According to Yagoda in the trials, he opposed killing Kirov because he was against terrorism. Yagoda also said "That is not quite how it was ... It was not like that." According to the trials, Stalin's security chief, with his hired gunmen and poison lab, was assassinating people at leisure throughout his tenure. How do we know Frunze and Dzerzhinsky were not among his victims?


Furthermore, speaking at the trial, Konon Berman-Yurin said that: "In the evening we [Berman-Yurin and Trotsky] continued our conversation. I asked him how individual terrorism could be reconciled with Marxism. To this Trotsky replied: problems cannot be treated in a dogmatic way. He said that a situation had arisen in the Soviet Union which Marx could not have foreseen." There were disagreements between individual persons on the acceptability of individual terrorism.Individual terrorism goes against the very core of Marxism, and also Trotsky's analysis of the Soviet Union. Marxism, in Russia in particular, was founded in the staunchest opposition to the terroristic methods of the populists, anarchists and SRs. If Trotsky had wanted to take power in such a manner he would have staged a military coup and not have resigned from the post of War Commissar to counter charges he was planning one.

The Marxist revolutionary who reverted to the methods of assassination was in fact Stalin. There was never a Trotsky-Zinoviev Fascist Terrorist Center killing loyal Stalinists. On the contrary the Soviet intelligence apparatus and Comintern revisionists were busily assassinating as many Trotskyists as they could, particularly in the USSR, Spain, Greece, Vietnam and China.


Actually, Kirov and Stalin were quite close. I mean, Molotov often disagreed with a few of Stalin's policies in private, but Molotov and Stalin generally remained close friends for many years.Yes, IIRC official propaganda hammered in the point that they were great pals. But Molotov was not approached by old party members who said they would prefer him as an alternative to Stalin.


More obvious than 'terror' in 1934-5 was the continuation of the Kirov-Stalin policy of socioeconomic relaxation combined with the activation and radicalization of party work.
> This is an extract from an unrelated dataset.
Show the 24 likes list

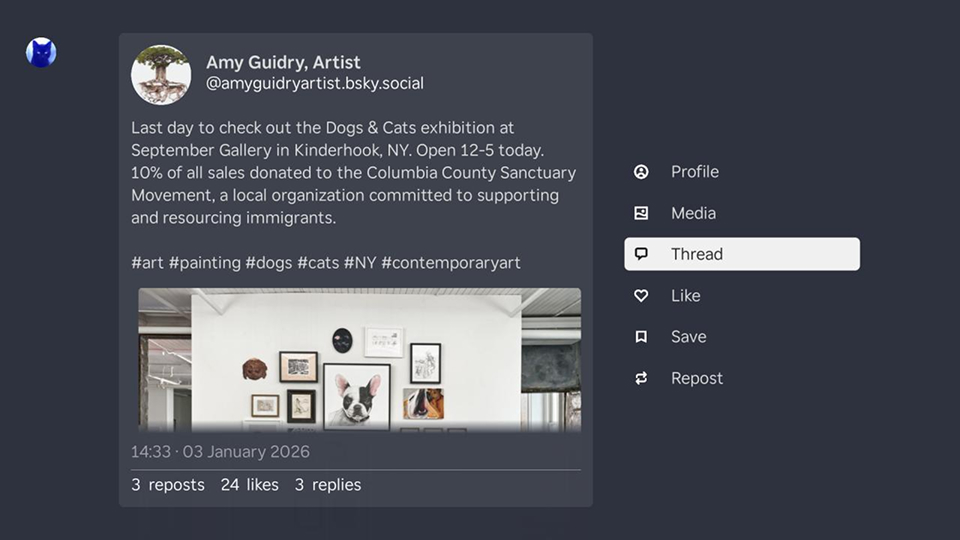click(x=249, y=485)
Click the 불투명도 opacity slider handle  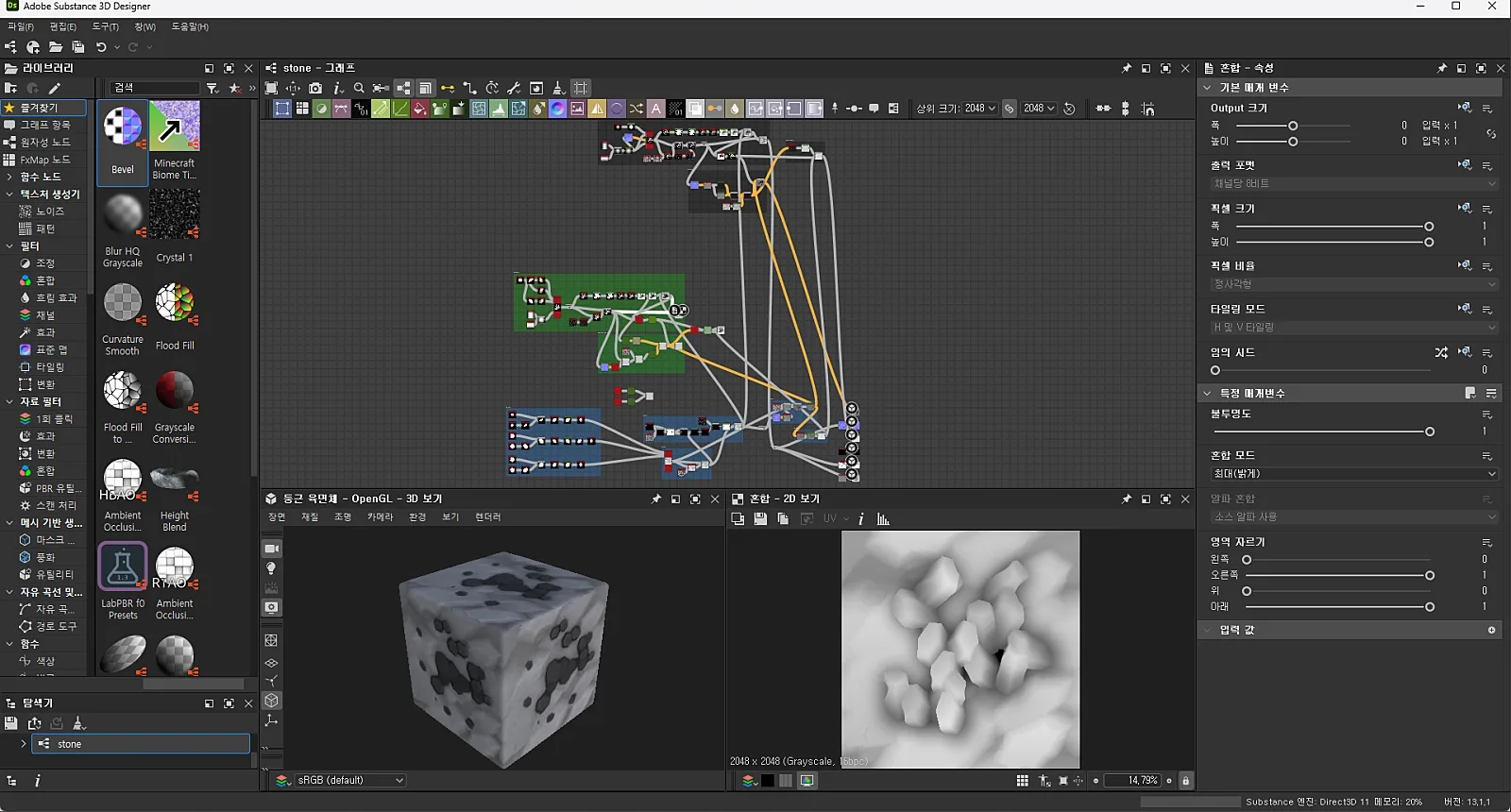[1430, 431]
Although many of these social and political measures have been attributed to Kirov in opposition to Stalin, it is more likely that Stalin supported the new policies."
(J. Arch Getty. Origins of the Great Purges: The Soviet Communist Party Reconsidered, 1933-1938. New York: Cambridge University Press, 1985. pp. 92-95.)Why is it unfathomable that Stalin would kill someone and then take his policies? Stalin took up the Left Opposition's policies of industrialization and collectivization after he defeated them by allying with the Right.


So yes, it did make sense to assassinate Kirov in the same way as it made sense to assassinate Kaganovich, Molotov, and others.Killing Kaganovich and Molotov would be an absolute waste of time. The Trotsky-Fascist-Rightist Conspiracy Center might as well have assassinated the comrade who shined Stalin's boots, if it wasn't one of those two. There was even a humorous "Molotov affair" when toady #1 was conspicuously left out of the list of people who the Trotsky-fascists were planning to kill.